Как знать, может быть, какой-нибудь рабочий между делом наблюдает за кем велено.
Фото Артема Чернова (НГ-фото)
За Тарусскую больницу кто только не боролся. Долго перечислять. Проще сказать, кто не боролся, – сами жители Тарусы. Хотя лечиться в этой больнице именно им – не академику же Евгению Ясину или Виктору Шендеровичу, на которых и в Москве профессоров хватит. Нельзя сказать, что тарусяне не хотят лечиться у хороших врачей и в хорошей больнице. Хотят, конечно. Но вот бороться за это они страшатся. Боятся местных землевладельцев, бизнесменов, обосновавшегося на Оке крутого приезжего олигарха с труднопроизносимым именем – что-то вроде Навуходоносора или Падишаха. Но главное объяснение, точнее, принцип: москвичи уедут, а нам тут жить. Принцип не тарусский, можно сказать, общероссийский. Если в Москве безопасность – понятие относительное, то в провинции тем более.
У Тарусы в этом отношении свой опыт. Привыкли к осмотрительности. В советское время там был приют диссидентов – больше 100 километров от столицы, разрешалось селиться ссыльным.
В конце 70-х мы сняли комнатку с террасой в Тарусе. Александр Гинзбург, живший там в ссылке между двумя отсидками и работавший садовником в доме отдыха, объяснял мне, что тарусяне – особые люди. После войны под Тарусой был лагерь, где содержали тех, кто попал в плен к немцам. Выйдя на свободу, бывшие пленные часто женились на местных девушках и никуда не уезжали. Гинзбург – рыжий Алик – считал, что в Тарусе больше, чем в других местах, понимают, что к чему, и что там сохранился дух свободы. Сам он был человек общительный и к тому же рукодельный. Последнее качество особо ценили местные жители, с удовольствием ходившие к нему в гости, можно сказать, дружившие с ним. Когда через год Гинзбурга, организовавшего Московскую Хельсинкскую группу, арестовали, эти друзья давали на него показания. Потом они оправдывались, повторяя: «Вы все уедете, а нам здесь жить».

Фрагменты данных

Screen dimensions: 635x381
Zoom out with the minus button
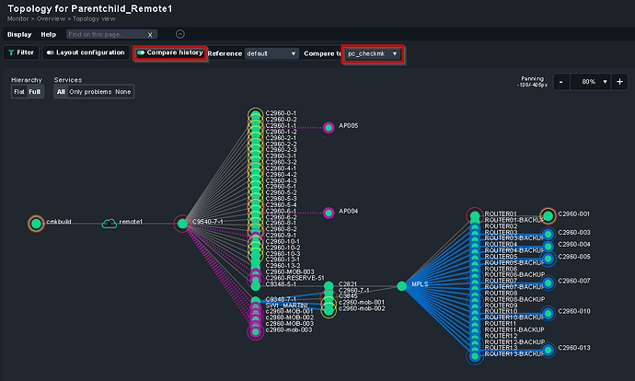pos(561,82)
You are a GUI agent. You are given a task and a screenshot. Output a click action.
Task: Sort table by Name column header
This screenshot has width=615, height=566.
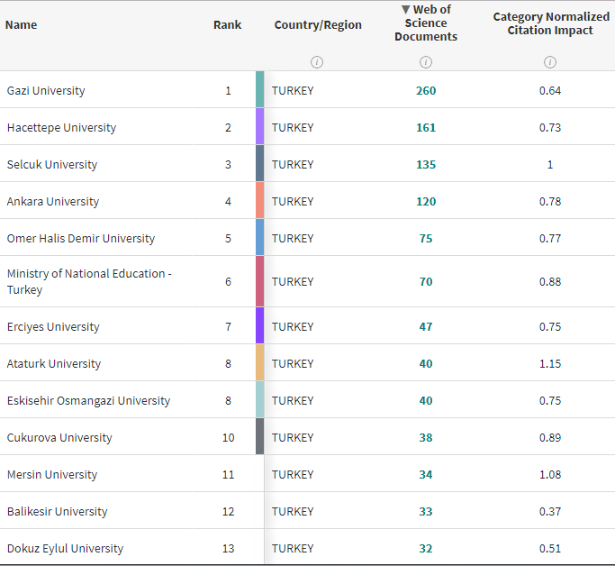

Рабочее задание 1
Почему, согласно отрывку о Тарусе, в советское время город стал приютом диссидентов? Ответьте одним-двумя предложениями.
Рабочее задание 2
Кого, по словам отрывка о Тарусе, боятся тарусяне? Перечислите всех.

Разбор решения 1
Таруса находится больше чем в 100 километрах от столицы, а на таком расстоянии ссыльным разрешалось селиться.

Разбор решения 2
- местных землевладельцев
- бизнесменов
- обосновавшегося на Оке крутого приезжего олигарха